> _Exercise description_: Reproduce the listing's lines from the one containing "644) in the screenshot?" through the one containing "Gray is located at coordinates (1842, 494).", swapping "element" for "item" and leaving all else unchanged. Give only those lines.

> _Material supplied_:
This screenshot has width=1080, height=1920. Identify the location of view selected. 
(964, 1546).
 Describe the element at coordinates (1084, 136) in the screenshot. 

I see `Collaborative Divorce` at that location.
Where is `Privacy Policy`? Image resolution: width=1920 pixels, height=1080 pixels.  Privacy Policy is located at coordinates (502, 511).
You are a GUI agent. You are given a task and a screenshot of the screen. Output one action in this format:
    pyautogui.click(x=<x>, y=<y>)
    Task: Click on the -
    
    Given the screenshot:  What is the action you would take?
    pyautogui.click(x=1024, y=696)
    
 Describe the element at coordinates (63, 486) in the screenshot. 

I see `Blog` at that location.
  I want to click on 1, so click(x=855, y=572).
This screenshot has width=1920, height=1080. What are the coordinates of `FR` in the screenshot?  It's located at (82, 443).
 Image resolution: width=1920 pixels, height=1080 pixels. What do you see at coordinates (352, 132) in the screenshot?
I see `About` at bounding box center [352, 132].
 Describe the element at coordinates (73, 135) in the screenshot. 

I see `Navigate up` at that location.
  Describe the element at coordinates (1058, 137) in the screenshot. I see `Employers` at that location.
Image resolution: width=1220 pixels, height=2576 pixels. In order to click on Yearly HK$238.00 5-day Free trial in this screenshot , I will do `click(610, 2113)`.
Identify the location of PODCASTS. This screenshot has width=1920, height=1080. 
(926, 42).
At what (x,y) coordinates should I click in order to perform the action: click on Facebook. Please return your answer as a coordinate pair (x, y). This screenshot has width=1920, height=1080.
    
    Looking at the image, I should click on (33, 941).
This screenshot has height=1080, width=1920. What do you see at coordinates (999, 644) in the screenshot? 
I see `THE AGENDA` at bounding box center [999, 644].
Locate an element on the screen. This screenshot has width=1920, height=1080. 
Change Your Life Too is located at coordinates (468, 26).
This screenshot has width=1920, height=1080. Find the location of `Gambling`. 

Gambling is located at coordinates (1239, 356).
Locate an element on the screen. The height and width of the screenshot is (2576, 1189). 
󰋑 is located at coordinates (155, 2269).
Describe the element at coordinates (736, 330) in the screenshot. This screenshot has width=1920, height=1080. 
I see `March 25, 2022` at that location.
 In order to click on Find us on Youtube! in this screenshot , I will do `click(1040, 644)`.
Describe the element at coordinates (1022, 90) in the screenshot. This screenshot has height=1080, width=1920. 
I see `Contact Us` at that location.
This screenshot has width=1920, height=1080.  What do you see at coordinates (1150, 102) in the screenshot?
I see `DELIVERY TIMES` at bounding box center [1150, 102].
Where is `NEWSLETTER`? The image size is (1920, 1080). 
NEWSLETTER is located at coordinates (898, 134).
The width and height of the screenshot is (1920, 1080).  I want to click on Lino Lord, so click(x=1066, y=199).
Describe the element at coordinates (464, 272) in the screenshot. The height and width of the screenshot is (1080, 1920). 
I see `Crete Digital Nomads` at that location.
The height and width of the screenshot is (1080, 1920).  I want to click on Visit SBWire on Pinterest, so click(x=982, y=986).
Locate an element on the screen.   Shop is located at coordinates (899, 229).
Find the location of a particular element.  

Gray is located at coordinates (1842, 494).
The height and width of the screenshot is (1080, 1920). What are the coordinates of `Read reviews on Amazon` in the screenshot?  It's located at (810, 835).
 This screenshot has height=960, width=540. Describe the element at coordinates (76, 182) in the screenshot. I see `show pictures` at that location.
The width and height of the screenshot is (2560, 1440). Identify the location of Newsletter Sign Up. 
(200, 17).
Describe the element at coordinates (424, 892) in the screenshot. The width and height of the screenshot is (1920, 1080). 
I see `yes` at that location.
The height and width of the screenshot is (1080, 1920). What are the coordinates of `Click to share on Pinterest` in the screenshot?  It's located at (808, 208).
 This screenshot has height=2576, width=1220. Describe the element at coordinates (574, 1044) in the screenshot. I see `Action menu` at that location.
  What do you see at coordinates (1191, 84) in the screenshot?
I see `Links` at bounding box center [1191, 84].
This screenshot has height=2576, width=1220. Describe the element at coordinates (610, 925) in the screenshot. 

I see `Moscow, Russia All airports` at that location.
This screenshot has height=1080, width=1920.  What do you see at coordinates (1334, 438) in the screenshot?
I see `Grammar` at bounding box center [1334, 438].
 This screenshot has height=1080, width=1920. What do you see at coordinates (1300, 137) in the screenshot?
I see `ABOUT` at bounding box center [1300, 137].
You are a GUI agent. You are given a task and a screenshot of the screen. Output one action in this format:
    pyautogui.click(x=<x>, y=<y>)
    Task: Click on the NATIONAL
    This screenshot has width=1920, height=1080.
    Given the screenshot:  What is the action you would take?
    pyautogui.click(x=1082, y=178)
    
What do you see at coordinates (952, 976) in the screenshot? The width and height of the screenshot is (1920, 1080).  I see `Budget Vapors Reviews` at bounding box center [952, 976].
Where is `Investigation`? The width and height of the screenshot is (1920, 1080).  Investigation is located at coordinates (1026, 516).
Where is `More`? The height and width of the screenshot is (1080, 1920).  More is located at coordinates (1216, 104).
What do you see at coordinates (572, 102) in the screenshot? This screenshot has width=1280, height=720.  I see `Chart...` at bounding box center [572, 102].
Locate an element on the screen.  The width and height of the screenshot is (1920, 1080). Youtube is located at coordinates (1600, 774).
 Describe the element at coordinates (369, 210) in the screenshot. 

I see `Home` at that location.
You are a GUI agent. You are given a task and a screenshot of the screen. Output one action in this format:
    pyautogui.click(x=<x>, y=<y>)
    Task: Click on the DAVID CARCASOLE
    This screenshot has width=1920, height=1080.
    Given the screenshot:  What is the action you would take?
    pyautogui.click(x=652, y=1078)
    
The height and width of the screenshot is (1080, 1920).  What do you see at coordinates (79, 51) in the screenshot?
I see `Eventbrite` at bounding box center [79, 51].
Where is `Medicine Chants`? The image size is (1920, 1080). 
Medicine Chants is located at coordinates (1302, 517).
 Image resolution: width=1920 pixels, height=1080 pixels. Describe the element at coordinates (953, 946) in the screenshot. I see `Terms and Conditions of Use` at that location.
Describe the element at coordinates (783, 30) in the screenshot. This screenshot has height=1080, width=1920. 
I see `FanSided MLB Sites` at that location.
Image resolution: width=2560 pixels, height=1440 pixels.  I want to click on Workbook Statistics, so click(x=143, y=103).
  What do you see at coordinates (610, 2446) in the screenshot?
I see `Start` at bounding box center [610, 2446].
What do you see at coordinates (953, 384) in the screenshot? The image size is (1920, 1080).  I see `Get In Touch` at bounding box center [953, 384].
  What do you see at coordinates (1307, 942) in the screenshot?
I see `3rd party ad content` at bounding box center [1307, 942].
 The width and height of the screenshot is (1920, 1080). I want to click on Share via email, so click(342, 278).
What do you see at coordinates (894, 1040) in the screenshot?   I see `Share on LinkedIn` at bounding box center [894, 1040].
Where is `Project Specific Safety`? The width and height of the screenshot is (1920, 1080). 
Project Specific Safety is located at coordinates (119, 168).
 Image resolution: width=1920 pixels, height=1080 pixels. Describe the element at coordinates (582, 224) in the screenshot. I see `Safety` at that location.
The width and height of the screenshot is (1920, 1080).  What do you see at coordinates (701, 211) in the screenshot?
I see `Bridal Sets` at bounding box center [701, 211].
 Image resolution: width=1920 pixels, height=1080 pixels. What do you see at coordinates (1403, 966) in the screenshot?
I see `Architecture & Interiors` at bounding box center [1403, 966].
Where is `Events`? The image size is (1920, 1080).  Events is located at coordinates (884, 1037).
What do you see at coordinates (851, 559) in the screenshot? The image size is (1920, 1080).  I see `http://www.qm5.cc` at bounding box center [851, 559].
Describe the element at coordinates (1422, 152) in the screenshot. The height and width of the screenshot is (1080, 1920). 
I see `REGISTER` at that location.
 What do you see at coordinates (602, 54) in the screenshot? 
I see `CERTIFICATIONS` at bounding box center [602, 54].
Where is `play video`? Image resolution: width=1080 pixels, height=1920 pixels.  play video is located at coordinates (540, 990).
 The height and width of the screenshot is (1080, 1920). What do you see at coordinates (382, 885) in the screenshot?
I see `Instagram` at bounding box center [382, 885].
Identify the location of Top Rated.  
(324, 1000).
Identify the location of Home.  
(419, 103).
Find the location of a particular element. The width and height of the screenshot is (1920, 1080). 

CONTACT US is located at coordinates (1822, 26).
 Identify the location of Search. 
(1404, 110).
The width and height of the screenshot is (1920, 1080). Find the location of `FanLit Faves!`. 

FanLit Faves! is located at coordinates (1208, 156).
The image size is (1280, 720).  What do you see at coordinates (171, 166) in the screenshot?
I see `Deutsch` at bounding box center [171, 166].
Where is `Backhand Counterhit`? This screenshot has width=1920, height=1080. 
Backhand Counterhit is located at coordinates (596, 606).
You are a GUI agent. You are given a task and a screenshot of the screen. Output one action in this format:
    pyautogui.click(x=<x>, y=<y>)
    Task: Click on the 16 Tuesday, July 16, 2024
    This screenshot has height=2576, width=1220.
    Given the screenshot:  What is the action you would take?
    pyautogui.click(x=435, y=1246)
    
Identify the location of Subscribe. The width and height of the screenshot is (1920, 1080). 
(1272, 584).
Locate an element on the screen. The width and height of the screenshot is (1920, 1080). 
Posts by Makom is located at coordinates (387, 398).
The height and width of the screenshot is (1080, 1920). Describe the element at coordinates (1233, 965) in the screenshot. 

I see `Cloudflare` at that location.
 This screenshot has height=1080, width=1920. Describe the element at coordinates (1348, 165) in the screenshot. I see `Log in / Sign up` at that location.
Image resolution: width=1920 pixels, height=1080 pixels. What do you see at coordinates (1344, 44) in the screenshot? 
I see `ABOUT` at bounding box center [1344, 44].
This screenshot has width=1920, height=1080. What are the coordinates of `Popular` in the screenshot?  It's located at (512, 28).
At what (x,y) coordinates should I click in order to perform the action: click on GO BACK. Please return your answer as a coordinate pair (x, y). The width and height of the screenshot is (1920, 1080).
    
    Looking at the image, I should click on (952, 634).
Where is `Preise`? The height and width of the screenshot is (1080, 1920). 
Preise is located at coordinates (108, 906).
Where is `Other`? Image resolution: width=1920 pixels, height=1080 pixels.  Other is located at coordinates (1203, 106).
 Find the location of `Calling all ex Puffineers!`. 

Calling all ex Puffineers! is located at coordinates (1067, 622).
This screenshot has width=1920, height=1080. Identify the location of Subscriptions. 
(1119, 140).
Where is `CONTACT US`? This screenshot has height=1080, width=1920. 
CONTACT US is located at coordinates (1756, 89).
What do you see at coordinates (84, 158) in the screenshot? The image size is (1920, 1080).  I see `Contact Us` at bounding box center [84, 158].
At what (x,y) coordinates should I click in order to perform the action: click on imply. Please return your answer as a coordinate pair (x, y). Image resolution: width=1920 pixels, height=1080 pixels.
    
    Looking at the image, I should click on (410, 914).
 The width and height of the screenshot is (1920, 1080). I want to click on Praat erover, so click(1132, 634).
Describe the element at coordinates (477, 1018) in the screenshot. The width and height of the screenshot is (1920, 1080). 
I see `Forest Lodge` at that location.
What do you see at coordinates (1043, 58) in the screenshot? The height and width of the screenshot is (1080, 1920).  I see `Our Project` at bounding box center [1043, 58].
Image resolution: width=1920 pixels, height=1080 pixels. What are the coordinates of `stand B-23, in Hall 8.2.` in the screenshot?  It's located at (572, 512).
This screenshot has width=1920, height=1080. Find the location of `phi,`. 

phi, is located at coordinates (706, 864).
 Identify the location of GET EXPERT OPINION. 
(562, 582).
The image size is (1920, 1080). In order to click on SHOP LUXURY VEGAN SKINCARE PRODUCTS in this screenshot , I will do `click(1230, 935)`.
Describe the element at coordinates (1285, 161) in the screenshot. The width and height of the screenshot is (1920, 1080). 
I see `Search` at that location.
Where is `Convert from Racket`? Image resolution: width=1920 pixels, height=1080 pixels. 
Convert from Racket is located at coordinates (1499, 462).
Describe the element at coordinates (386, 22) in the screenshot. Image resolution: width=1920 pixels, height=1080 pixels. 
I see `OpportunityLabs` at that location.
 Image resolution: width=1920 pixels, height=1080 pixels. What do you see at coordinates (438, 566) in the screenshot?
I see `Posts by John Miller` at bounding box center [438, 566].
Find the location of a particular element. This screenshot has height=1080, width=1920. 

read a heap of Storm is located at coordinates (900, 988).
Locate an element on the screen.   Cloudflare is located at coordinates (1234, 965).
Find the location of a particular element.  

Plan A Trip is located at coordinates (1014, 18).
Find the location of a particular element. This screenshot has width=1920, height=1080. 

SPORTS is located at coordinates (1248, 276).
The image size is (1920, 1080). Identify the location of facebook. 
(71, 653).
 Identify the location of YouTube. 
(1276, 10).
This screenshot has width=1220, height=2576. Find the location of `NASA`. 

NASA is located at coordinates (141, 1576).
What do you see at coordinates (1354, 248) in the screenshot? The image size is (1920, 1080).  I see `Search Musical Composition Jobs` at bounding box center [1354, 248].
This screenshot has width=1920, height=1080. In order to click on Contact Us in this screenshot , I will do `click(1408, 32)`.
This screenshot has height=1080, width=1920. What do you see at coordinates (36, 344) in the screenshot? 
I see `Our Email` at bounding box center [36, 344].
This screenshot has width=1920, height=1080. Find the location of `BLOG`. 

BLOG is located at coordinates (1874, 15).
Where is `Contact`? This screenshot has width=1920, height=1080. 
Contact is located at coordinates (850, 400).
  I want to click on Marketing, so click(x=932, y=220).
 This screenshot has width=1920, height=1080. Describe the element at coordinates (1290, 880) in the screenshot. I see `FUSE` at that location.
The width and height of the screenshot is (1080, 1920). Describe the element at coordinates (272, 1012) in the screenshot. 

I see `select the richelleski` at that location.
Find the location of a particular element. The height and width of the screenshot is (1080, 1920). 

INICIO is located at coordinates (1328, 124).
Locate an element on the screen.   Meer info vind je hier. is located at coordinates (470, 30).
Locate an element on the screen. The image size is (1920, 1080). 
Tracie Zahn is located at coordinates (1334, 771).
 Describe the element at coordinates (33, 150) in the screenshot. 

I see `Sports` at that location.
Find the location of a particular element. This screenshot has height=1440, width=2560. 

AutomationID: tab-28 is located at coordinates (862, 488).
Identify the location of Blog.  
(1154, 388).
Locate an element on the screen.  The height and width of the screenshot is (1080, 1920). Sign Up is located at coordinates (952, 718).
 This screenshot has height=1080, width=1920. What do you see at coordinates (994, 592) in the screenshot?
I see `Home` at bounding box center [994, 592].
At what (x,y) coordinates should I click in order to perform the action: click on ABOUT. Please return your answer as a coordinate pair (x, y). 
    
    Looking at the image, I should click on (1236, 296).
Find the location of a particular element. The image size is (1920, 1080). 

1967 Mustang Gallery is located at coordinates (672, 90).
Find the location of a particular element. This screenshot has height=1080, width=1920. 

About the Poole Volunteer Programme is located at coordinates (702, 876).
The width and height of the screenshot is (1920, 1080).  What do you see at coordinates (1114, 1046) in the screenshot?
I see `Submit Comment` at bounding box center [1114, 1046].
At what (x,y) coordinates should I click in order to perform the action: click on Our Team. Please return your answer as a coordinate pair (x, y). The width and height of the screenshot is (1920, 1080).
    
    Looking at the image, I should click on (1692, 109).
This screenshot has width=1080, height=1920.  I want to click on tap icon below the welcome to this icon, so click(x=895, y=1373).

> _Result below_:
This screenshot has height=1080, width=1920. What do you see at coordinates (999, 644) in the screenshot? 
I see `THE AGENDA` at bounding box center [999, 644].
Locate an item on the screen. This screenshot has width=1920, height=1080. 
Change Your Life Too is located at coordinates (468, 26).
This screenshot has width=1920, height=1080. Find the location of `Gambling`. 

Gambling is located at coordinates (1239, 356).
Locate an item on the screen. The height and width of the screenshot is (2576, 1189). 
󰋑 is located at coordinates (155, 2269).
Describe the item at coordinates (736, 330) in the screenshot. This screenshot has width=1920, height=1080. 
I see `March 25, 2022` at that location.
 In order to click on Find us on Youtube! in this screenshot , I will do `click(1040, 644)`.
Describe the item at coordinates (1022, 90) in the screenshot. This screenshot has height=1080, width=1920. 
I see `Contact Us` at that location.
This screenshot has width=1920, height=1080.  What do you see at coordinates (1150, 102) in the screenshot?
I see `DELIVERY TIMES` at bounding box center [1150, 102].
Where is `NEWSLETTER`? The image size is (1920, 1080). 
NEWSLETTER is located at coordinates (898, 134).
The width and height of the screenshot is (1920, 1080).  I want to click on Lino Lord, so click(x=1066, y=199).
Describe the item at coordinates (464, 272) in the screenshot. The height and width of the screenshot is (1080, 1920). 
I see `Crete Digital Nomads` at that location.
The height and width of the screenshot is (1080, 1920).  I want to click on Visit SBWire on Pinterest, so click(x=982, y=986).
Locate an item on the screen.   Shop is located at coordinates (899, 229).
Find the location of a particular item.  

Gray is located at coordinates (1842, 494).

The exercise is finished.